:: Aim of the exercise ::
The answer must consist solely of the lines from the one containing "Click the range selector icon beside 目标区域" through the last line of the records, set down exactly and without any pictures.

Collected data
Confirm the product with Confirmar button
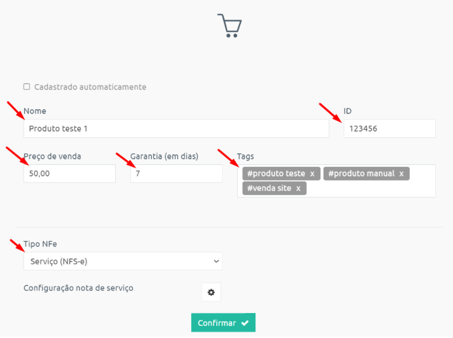453x338 pixels. (223, 322)
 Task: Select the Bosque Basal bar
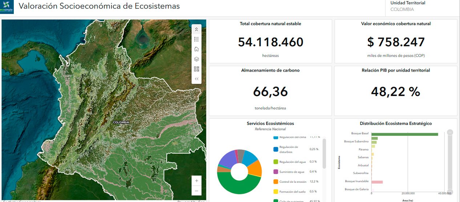[x=404, y=134]
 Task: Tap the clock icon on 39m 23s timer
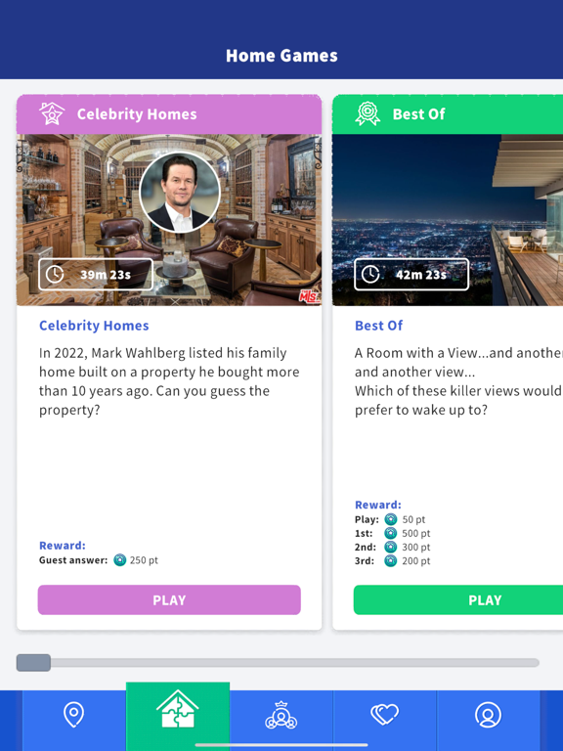tap(55, 274)
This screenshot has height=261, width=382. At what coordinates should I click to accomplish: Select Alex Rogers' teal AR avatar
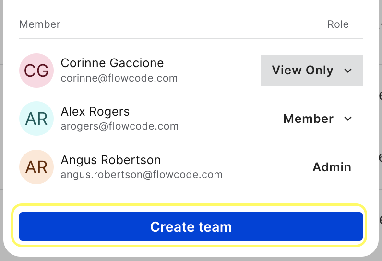pyautogui.click(x=36, y=119)
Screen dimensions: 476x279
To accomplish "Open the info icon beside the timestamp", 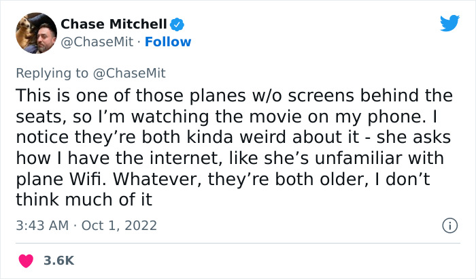I will (449, 225).
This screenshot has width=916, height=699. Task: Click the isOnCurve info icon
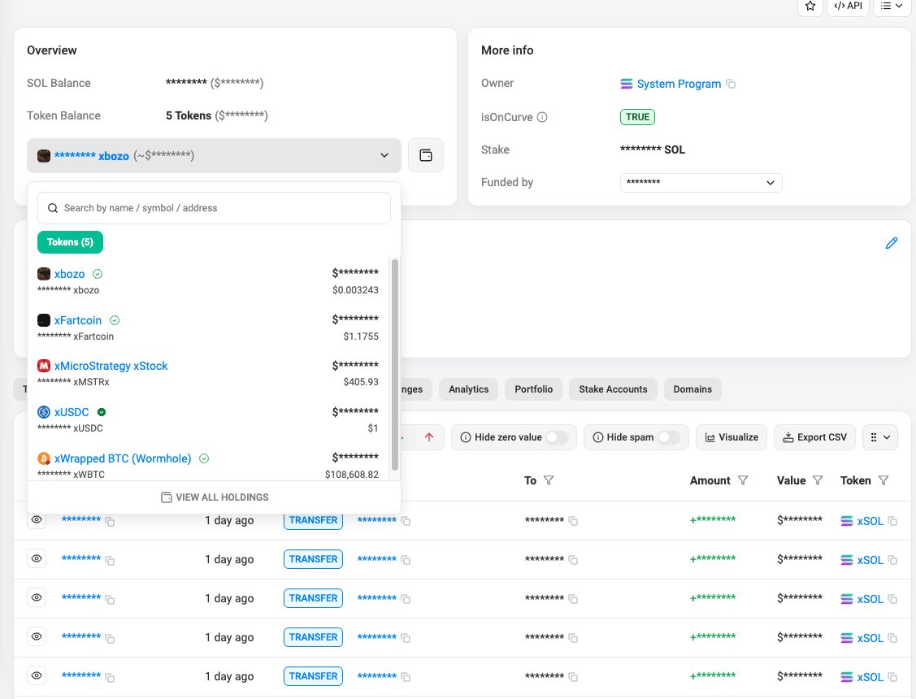pyautogui.click(x=542, y=117)
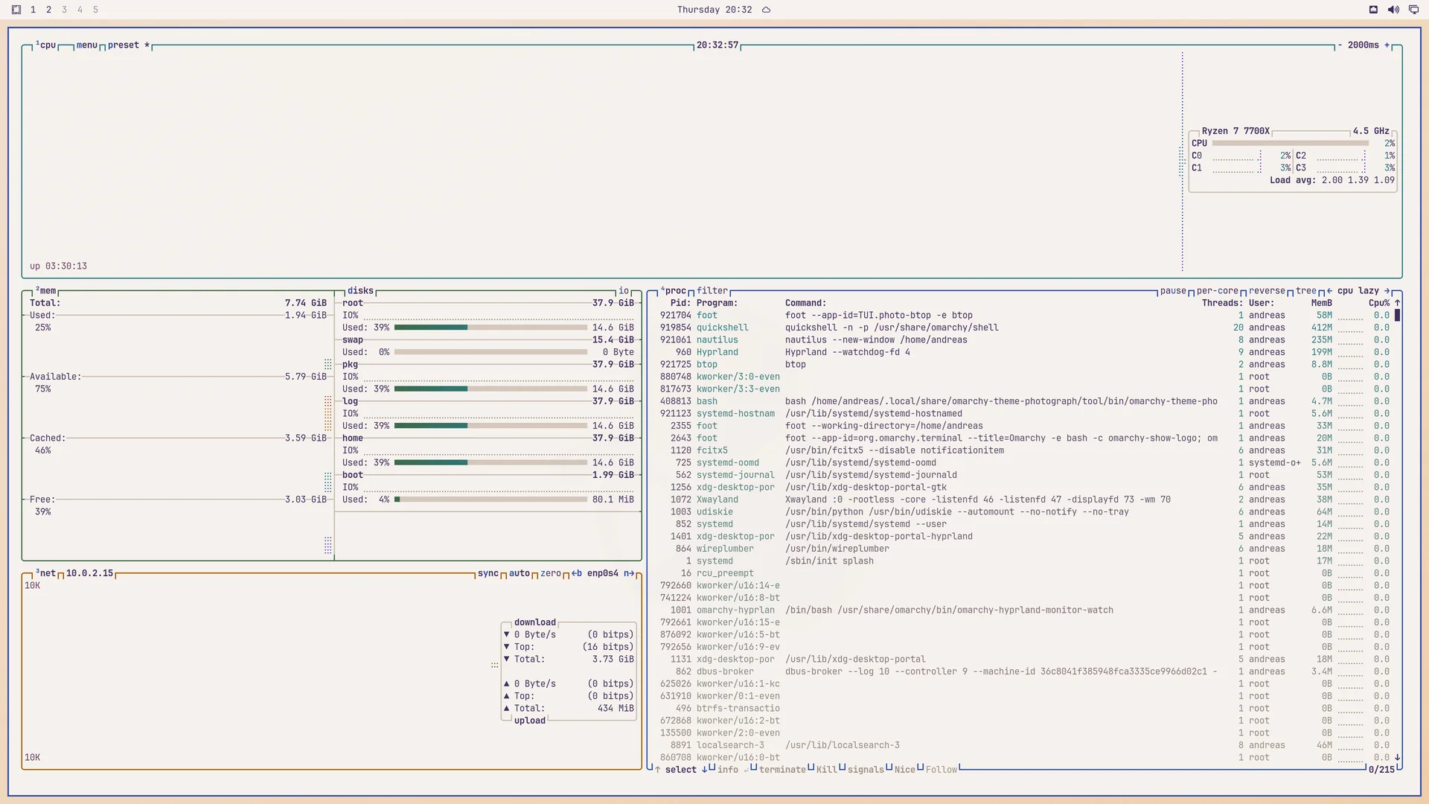Click pause in the process panel header
Screen dimensions: 1429x804
click(1173, 291)
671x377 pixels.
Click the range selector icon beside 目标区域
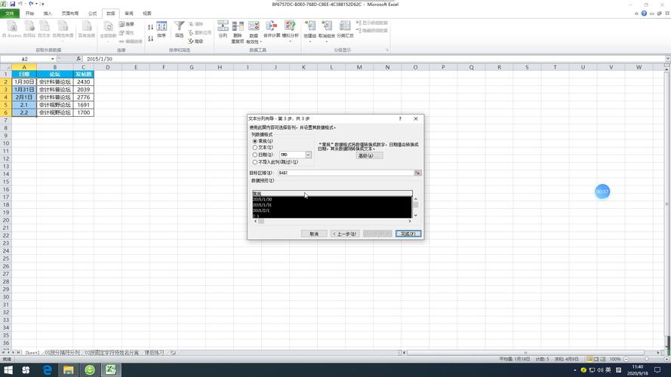point(417,173)
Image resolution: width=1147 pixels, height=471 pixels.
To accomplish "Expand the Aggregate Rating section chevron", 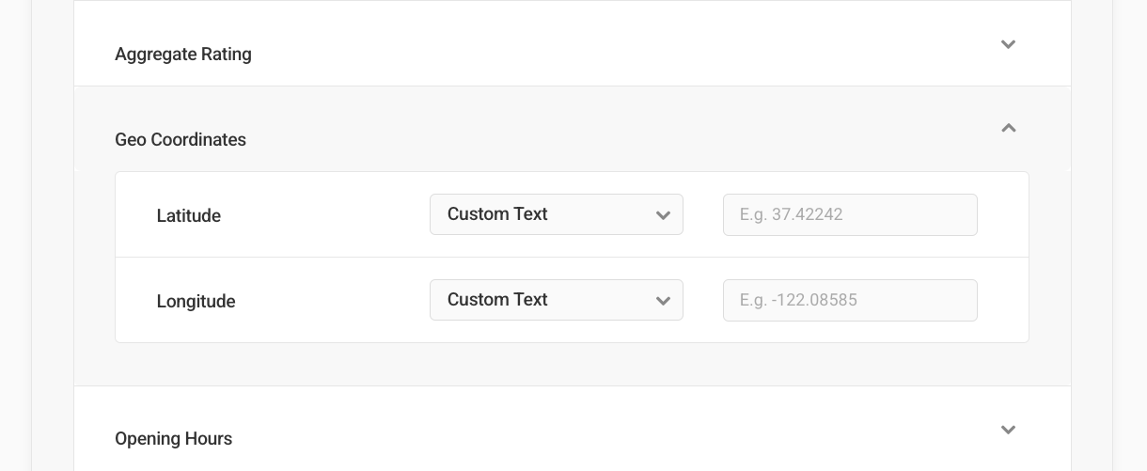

:: Exercise output ::
Click the range selector icon beside 目标区域
point(417,173)
Image resolution: width=1147 pixels, height=471 pixels.
To accomplish "Expand the Aggregate Rating section chevron", 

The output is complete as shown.